Extract provided »
============================================================
The third annual Vancouver Island Tribute Festival starts at 7 p.m. May 27 at the Parksville Community and Conference Centre. Elvis will be in the building

Elvis Presley will be in Parksville for annual Vancouver Island Tribute Festival

Proceeds from the three-day show go to the Canadian Cancer Society

Elvis is in the building, or at least he’ll be in Parksville later this month.

The Vancouver Island Tribute Festival will be back in Parksville starting May 27.

The third annual event will feature tributes to Alan Jackson, The Judds, Roy Orbison, Neil Diamond, Liza Minelli, Patsy Cline and Elvis Presley.

There will be five Elvises, actually, according to festival organizer Sharon Schienbein.

Schienbein said these are award-winning performers. One of the Elvis tribute artists even qualified for an Elvis Presley tribute contest put on by Graceland.

“They have talent. They’re not the guy down the street who wants to jiggle their legs,” Schienbein said.

Schienbein said the festival has raised just under $20,000 in the last two years. The Vancouver Island Tribute Festival is non-profit with all the proceeds going to the Canadian Cancer Society.

Schienbein said the festival was founded by four survivors of breast cancer after going to a tribute festival on the mainland. She said they wondered why they had to travel all the way to the mainland to see a tribute festival, so they decided to create one for the mid-Island.

Schienbein said they worked for a whole year, and the committee has grown since then.

“We’re so thankful for our good health now,” Schienbein said. “This is our way of saying thank you and giving back.”

There will be four shows on the weekend; a Friday and Saturday night show, a show Saturday during the day with a parade and a Sunday morning gospel show.

Schienbein said each show is totally different.

The parade, which starts at 11 a.m., will have the entertainers in convertibles on a tour of Parksville, Qualicum Beach and Coombs. The tribute artists will start in Coombs for some photos and a meet and greet with the visitors.

Schienbein said to watch for the white limo leading the parade

“Last year, the entertainers all ended up in song with a local guitar player which was memorable for them and him both, not to mention all the tourists that were present to enjoy it,” Schienbein said.

She said the parade is a nice opportunity for some of the performers who are new to the area.

“It not only shows them the area that they’re donating their time to, but it also shows the locals the performers.” she said.

All of the tribute artists perform without pay, and Schienbein said she’s already getting requests for performances for next year.

There is a Carpenters tribute group that performs on cruise ships, and Schienbein said one of the members told her that they would like to come and perform at the Vancouver Island Tribute Festival next year because they have lost family members to cancer and they think it’s a good cause.

“She told me they would make the finances work,” Schienbein said.

Another performer Aaron Halliday, who does a tribute to country singer Alan Jackson, will be going into his third year with the Vancouver Island Tribute Festival.
============================================================
Source data »
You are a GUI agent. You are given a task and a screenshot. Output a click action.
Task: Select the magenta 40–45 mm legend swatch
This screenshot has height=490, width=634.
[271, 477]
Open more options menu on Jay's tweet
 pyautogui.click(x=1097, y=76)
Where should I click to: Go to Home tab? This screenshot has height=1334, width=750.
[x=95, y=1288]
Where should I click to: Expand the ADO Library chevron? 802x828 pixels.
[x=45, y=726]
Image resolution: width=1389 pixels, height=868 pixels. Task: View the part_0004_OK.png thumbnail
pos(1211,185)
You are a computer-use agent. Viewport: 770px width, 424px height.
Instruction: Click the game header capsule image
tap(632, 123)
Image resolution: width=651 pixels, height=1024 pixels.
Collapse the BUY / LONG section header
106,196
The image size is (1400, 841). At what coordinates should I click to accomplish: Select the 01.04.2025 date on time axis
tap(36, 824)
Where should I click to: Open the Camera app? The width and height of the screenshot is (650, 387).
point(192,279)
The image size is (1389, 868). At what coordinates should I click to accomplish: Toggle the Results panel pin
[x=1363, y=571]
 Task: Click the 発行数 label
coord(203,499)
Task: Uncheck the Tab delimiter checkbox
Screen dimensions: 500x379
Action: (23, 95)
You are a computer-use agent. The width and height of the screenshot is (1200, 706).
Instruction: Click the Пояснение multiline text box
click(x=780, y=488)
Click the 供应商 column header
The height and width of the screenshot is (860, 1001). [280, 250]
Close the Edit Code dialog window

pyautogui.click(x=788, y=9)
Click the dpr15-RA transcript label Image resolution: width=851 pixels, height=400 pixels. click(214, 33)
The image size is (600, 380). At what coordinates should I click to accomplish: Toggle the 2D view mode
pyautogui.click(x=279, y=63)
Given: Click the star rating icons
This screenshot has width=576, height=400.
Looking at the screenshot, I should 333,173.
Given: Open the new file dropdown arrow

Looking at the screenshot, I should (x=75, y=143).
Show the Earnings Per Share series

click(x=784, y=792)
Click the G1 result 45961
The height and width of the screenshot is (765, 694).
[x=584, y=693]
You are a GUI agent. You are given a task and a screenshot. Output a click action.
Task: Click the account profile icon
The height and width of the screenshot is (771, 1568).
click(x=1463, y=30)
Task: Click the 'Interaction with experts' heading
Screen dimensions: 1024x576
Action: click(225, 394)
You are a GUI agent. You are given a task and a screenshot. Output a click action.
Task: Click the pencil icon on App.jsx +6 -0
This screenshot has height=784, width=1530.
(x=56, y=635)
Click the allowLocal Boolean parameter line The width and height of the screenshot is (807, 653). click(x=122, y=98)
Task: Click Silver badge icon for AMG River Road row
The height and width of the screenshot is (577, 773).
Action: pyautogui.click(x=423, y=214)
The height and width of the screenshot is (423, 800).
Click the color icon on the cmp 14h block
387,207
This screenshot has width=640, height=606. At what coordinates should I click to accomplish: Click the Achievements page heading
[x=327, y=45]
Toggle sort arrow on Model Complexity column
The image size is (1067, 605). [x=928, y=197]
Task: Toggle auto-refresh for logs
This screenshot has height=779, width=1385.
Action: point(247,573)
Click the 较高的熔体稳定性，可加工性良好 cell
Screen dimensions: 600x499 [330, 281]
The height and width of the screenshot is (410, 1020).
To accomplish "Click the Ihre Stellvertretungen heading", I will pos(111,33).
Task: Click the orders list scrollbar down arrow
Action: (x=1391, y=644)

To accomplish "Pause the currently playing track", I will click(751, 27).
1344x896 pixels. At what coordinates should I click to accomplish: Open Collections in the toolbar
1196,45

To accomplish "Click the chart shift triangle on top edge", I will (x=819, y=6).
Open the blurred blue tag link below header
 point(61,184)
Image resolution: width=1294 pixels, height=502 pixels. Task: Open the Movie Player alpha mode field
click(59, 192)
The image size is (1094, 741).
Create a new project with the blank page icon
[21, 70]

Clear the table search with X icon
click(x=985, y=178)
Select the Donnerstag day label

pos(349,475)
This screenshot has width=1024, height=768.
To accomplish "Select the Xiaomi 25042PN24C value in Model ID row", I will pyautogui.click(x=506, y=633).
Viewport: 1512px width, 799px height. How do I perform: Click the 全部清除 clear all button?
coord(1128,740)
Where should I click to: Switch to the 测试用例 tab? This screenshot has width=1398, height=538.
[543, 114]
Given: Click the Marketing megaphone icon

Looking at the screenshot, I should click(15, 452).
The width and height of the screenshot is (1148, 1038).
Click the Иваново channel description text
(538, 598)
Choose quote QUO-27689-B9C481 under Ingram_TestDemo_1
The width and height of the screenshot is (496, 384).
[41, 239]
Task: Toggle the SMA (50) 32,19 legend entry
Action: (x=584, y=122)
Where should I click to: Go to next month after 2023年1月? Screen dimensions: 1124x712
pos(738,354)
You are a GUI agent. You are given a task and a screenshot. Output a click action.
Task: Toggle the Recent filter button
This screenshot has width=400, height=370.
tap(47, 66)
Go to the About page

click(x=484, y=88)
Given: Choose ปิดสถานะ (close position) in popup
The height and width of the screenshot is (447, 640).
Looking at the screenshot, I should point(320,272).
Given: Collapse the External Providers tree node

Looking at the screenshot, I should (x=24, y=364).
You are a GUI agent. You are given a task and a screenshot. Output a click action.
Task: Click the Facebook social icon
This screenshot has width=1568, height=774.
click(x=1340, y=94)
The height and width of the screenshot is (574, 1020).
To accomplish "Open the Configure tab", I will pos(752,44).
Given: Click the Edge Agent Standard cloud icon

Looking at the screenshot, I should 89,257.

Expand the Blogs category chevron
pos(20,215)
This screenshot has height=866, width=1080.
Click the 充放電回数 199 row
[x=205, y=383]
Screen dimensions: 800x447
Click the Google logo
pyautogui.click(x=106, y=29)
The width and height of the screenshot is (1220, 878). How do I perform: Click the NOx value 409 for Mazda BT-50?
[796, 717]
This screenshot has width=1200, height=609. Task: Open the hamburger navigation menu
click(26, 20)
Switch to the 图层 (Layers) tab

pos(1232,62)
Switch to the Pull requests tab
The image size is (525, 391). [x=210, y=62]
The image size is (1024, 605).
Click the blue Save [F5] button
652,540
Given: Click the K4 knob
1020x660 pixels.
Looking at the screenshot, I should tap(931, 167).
============================================================
What to work on »
1) In the festival article, at what time does the parade start?
2) From the festival article, print the part that opens with the words containing "Schienbein said the festival was" and closes with "for the mid-Island.".
3) Continue the article about the Vancouver Island Tribute Festival from its last sentence.

Results of the tasks »
1) 11 a.m.

2)
Schienbein said the festival was founded by four survivors of breast cancer after going to a tribute festival on the mainland. She said they wondered why they had to travel all the way to the mainland to see a tribute festival, so they decided to create one for the mid-Island.

3)
“Both the organizing committee and the fans have made my family so welcome over the years that I almost feel like they are an extension of my family I get to visit each year,” Halliday said.

In his two years performing at the festival, Halliday said he has thoroughly enjoyed his time connecting with the other performers and the fans that attend the festival.

Halliday will be the MC and headliner for the Friday night show, and Schienbein said Halliday is back by popular demand this year.

“I started at the festival because I was approached by Sharon Schienbein to help with the festival to make the weekend a success and was honoured to be asked,” Halliday said.

That, coupled with the opportunity to help raise money and awareness for the Canadian Cancer Society was another reason why Halliday said he joined on.

“As like most people cancer has touched my family many times and my wife Sharyn as well,” Halliday said. “So we have made it a part of our family vacation for the past three years now including bringing my mother out from Nova Scotia  the first 2 years. As she lost her husband, my dad, to cancer.”

Schienbein said she talks to a lot of people who know about the fundraiser, but she added that not everyone seems to know the money goes toward the Canadian Cancer Society.

She said some people thought the cost of the shows was too much money.

“I think the fact that knowing it’s going to a good cause would help justify that,” Schienbein said. “They get so much wonderful entertainment.”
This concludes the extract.